> [PROBLEM REQUIREMENTS]:
Using the records that follow, work out the number of lines with the word "icon" in them; reply with that number only.

[Records from a collection]
[Start of section]

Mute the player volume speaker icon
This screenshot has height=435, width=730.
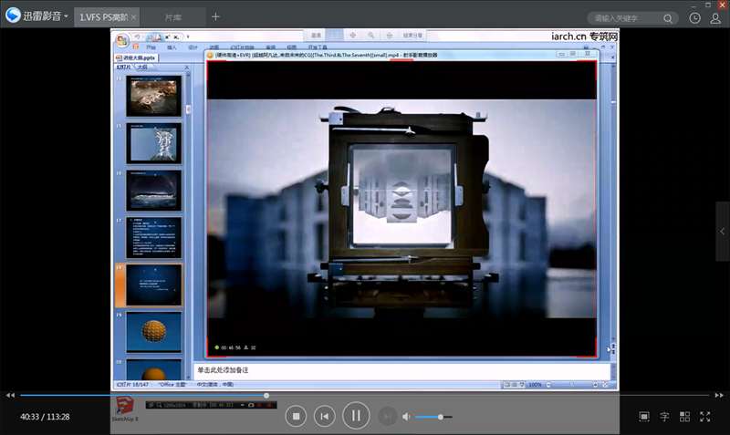click(x=406, y=417)
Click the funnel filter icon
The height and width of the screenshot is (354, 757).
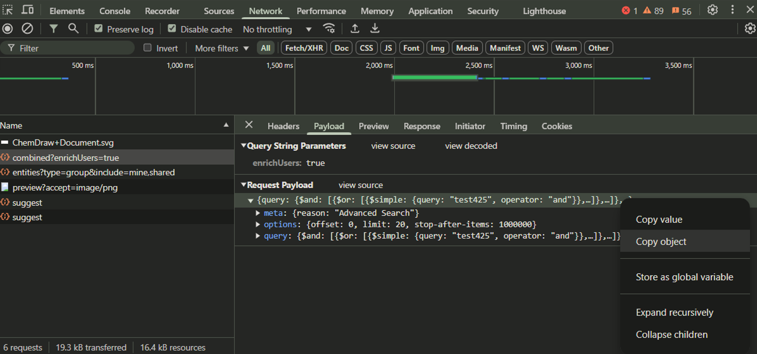point(53,29)
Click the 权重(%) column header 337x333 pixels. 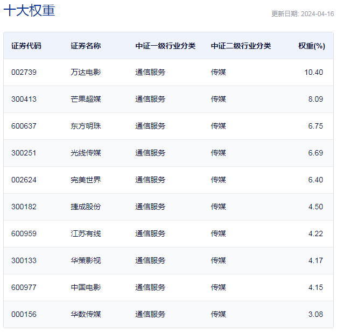pos(312,46)
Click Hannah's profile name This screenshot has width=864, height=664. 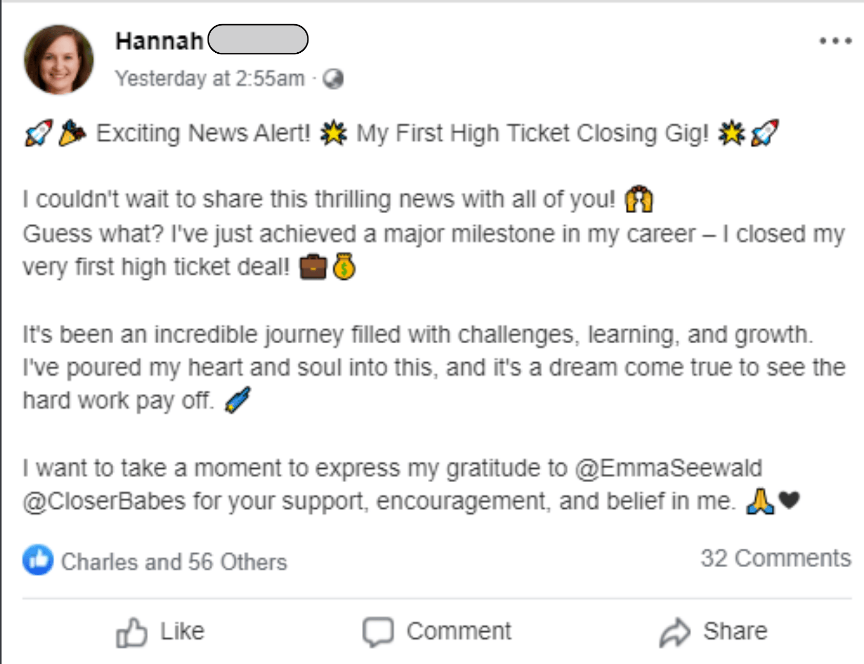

[End of section]

> [TASK RESPONSE]:
2